◆ Record excerpts

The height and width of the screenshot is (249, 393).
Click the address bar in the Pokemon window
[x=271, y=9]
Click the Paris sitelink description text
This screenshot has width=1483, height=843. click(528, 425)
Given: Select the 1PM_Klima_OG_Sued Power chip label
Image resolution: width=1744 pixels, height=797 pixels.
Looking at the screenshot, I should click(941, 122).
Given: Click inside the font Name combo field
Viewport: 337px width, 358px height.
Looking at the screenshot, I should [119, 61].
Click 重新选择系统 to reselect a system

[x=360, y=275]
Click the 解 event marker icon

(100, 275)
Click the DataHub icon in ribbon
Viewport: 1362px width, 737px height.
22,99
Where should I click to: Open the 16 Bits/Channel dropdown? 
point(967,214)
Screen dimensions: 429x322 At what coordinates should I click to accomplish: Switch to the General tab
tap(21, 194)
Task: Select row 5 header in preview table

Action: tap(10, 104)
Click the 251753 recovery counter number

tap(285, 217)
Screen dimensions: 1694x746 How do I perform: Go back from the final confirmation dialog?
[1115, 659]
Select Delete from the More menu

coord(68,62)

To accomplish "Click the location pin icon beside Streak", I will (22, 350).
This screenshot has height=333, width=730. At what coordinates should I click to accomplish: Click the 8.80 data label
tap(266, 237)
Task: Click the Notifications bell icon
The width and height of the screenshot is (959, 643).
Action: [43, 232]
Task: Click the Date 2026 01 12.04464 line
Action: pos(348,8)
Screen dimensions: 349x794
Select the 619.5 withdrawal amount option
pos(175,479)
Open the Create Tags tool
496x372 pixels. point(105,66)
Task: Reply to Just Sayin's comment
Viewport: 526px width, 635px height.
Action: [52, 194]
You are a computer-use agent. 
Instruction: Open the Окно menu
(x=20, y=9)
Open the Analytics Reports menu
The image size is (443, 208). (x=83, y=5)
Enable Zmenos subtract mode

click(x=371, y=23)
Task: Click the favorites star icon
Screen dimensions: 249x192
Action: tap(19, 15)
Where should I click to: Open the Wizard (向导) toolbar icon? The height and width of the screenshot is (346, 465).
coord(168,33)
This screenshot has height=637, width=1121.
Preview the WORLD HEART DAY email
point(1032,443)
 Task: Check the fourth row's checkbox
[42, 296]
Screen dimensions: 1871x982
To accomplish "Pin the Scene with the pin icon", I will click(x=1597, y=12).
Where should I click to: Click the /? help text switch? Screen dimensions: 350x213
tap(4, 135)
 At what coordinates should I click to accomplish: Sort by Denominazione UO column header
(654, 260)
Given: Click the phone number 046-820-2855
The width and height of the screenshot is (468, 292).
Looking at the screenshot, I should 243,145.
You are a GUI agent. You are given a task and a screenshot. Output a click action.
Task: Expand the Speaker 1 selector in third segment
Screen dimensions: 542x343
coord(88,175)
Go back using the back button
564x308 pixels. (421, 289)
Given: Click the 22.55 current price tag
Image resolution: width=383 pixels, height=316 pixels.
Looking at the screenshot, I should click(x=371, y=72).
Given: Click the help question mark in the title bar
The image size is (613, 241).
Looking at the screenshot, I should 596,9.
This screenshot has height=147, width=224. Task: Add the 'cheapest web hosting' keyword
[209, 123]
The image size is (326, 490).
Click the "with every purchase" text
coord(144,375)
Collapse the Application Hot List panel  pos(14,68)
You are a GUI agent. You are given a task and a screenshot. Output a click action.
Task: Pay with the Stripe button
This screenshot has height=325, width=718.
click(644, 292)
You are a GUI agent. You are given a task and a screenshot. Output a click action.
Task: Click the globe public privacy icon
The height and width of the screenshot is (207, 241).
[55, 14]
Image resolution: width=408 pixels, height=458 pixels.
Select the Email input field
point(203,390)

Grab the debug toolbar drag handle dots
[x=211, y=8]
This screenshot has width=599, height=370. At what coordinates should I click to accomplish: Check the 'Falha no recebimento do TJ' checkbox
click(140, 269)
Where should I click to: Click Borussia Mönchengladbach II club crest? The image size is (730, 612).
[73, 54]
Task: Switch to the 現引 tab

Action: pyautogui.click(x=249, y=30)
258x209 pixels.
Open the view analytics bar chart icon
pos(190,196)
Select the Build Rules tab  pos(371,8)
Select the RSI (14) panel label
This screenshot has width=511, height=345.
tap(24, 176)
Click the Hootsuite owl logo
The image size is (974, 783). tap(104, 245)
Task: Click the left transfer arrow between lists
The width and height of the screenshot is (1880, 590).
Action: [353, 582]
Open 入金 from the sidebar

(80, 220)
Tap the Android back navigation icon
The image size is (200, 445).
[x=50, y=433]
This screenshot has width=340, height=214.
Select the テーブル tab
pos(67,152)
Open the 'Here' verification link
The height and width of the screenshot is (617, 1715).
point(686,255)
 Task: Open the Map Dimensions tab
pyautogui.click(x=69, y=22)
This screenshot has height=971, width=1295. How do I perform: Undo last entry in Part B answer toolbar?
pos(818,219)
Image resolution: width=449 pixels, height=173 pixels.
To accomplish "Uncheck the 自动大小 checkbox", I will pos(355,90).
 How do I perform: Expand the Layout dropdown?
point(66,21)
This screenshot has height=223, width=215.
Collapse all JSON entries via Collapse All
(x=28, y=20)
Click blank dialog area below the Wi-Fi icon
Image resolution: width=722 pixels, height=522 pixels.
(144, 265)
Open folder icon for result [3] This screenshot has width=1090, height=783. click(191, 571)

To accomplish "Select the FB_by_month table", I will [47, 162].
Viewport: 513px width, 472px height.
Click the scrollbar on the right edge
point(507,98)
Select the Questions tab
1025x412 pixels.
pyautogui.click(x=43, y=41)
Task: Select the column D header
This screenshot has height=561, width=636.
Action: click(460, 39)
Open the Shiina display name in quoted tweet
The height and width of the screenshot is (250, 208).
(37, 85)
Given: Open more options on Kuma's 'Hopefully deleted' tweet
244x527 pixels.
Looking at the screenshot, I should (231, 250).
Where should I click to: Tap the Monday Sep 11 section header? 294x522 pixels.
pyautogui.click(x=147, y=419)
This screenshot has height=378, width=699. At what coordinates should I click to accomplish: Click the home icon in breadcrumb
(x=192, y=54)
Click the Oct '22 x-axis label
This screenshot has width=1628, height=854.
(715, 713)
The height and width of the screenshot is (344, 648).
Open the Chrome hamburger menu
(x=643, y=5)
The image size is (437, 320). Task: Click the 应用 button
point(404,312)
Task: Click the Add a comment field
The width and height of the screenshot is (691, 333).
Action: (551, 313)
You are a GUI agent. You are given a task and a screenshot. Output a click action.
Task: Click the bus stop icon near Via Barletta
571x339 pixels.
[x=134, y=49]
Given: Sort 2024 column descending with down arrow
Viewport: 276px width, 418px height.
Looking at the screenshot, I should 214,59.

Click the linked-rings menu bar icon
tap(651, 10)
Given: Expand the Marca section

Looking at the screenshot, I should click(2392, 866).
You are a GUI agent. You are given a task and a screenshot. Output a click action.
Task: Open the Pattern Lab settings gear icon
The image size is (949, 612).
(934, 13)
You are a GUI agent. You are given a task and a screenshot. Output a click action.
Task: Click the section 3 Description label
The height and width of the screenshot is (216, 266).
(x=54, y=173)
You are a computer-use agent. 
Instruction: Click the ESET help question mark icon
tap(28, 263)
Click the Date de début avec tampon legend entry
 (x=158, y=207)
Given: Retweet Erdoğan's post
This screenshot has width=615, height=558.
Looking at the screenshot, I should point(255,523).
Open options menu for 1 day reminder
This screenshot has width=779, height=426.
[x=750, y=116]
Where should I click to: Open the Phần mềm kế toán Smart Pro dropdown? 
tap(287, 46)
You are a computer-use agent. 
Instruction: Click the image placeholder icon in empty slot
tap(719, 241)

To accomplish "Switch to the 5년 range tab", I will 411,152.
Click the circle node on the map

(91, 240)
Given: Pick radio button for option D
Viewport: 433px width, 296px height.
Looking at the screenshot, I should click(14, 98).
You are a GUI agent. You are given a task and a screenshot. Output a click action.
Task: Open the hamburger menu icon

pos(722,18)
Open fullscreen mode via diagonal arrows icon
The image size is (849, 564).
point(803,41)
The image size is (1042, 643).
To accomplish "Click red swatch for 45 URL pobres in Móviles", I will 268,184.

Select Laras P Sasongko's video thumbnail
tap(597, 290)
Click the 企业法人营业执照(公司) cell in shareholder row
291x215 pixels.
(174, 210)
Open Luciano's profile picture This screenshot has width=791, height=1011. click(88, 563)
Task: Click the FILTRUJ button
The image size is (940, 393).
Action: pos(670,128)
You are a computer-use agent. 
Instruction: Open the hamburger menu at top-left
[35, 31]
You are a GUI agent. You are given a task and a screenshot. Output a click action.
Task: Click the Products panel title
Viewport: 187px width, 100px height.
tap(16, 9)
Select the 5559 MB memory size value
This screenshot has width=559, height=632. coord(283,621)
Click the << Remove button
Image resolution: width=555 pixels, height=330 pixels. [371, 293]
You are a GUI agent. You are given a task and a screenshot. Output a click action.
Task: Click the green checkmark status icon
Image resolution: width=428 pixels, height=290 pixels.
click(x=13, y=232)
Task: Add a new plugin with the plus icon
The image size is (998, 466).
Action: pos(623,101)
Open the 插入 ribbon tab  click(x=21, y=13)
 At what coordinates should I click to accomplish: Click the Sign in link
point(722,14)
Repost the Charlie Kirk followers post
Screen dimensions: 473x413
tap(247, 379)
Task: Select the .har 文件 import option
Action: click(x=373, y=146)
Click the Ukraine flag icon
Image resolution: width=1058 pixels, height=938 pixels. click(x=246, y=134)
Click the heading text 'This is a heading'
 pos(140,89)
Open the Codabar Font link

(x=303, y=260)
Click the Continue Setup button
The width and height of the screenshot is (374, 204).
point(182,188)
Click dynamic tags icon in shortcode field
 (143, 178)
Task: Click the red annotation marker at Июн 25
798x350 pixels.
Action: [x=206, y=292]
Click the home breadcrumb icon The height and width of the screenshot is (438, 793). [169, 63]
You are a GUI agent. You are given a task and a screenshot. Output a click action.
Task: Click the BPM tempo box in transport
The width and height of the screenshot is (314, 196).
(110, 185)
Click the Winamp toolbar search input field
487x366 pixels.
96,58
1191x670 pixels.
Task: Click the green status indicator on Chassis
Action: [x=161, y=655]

◆ Problem statement
Write out exactly the lines from the beginning of the material above through the line with "Task: Click the Notifications bell icon", including both and omitting all others.

◆ Answer section
The height and width of the screenshot is (249, 393).
Click the address bar in the Pokemon window
[x=271, y=9]
Click the Paris sitelink description text
This screenshot has width=1483, height=843. click(528, 425)
Given: Select the 1PM_Klima_OG_Sued Power chip label
Image resolution: width=1744 pixels, height=797 pixels.
Looking at the screenshot, I should click(941, 122).
Given: Click inside the font Name combo field
Viewport: 337px width, 358px height.
Looking at the screenshot, I should [119, 61].
Click 重新选择系统 to reselect a system

[x=360, y=275]
Click the 解 event marker icon

(100, 275)
Click the DataHub icon in ribbon
Viewport: 1362px width, 737px height.
22,99
Where should I click to: Open the 16 Bits/Channel dropdown? 
point(967,214)
Screen dimensions: 429x322 At what coordinates should I click to accomplish: Switch to the General tab
tap(21, 194)
Task: Select row 5 header in preview table

Action: tap(10, 104)
Click the 251753 recovery counter number

tap(285, 217)
Screen dimensions: 1694x746 How do I perform: Go back from the final confirmation dialog?
[1115, 659]
Select Delete from the More menu

coord(68,62)

To accomplish "Click the location pin icon beside Streak", I will (22, 350).
This screenshot has height=333, width=730. At what coordinates should I click to accomplish: Click the 8.80 data label
tap(266, 237)
Task: Click the Notifications bell icon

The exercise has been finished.